Starting at the line with "Given: Click More" and running through the end of the entries, both included, swap "arrow" for "chevron" and give those lines again, leaving everything else as it is. Don't include the pictures.

* BEGIN MATERIAL PROVIDED *

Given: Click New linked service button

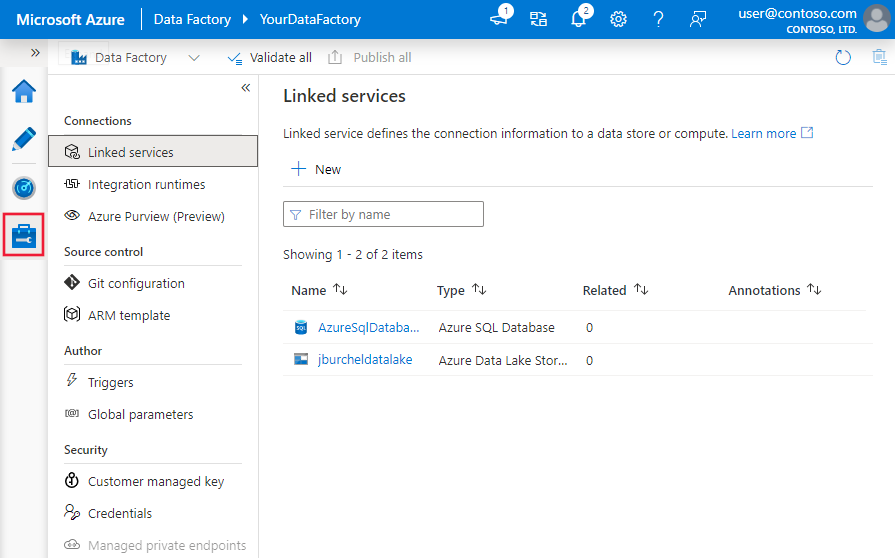Looking at the screenshot, I should [316, 169].
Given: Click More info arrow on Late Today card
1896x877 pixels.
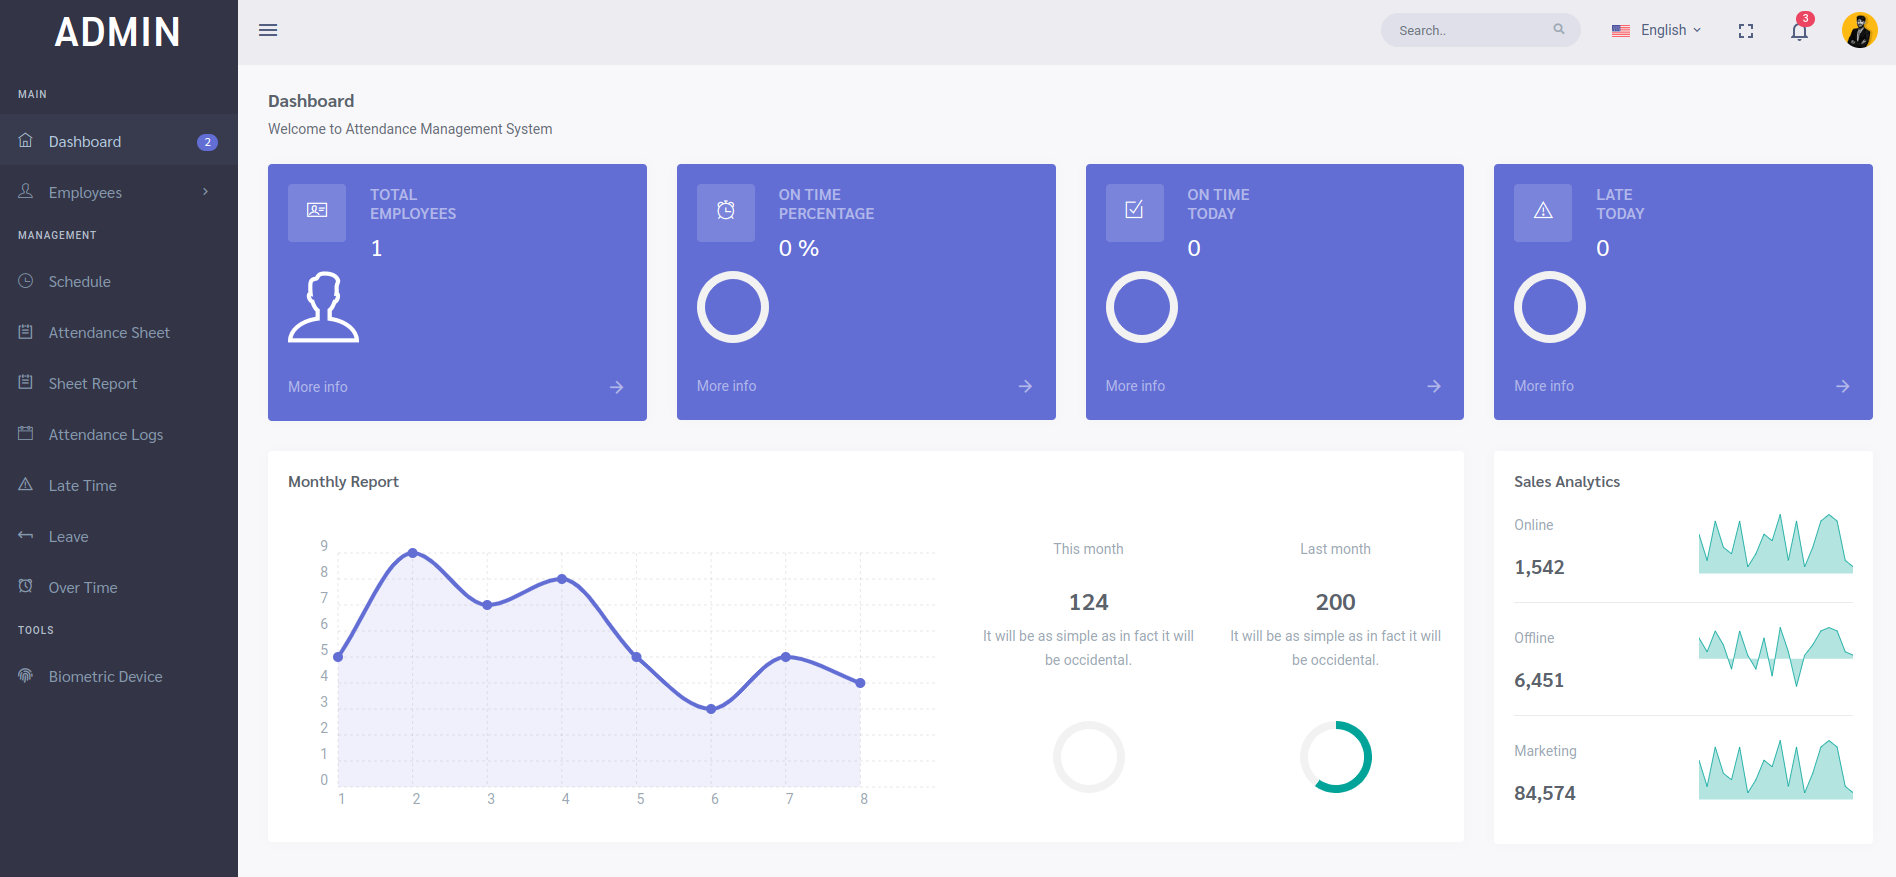Looking at the screenshot, I should tap(1842, 386).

* END MATERIAL PROVIDED *

» COMPLETE OUTPUT
Given: Click More info chevron on Late Today card
1896x877 pixels.
Looking at the screenshot, I should tap(1842, 386).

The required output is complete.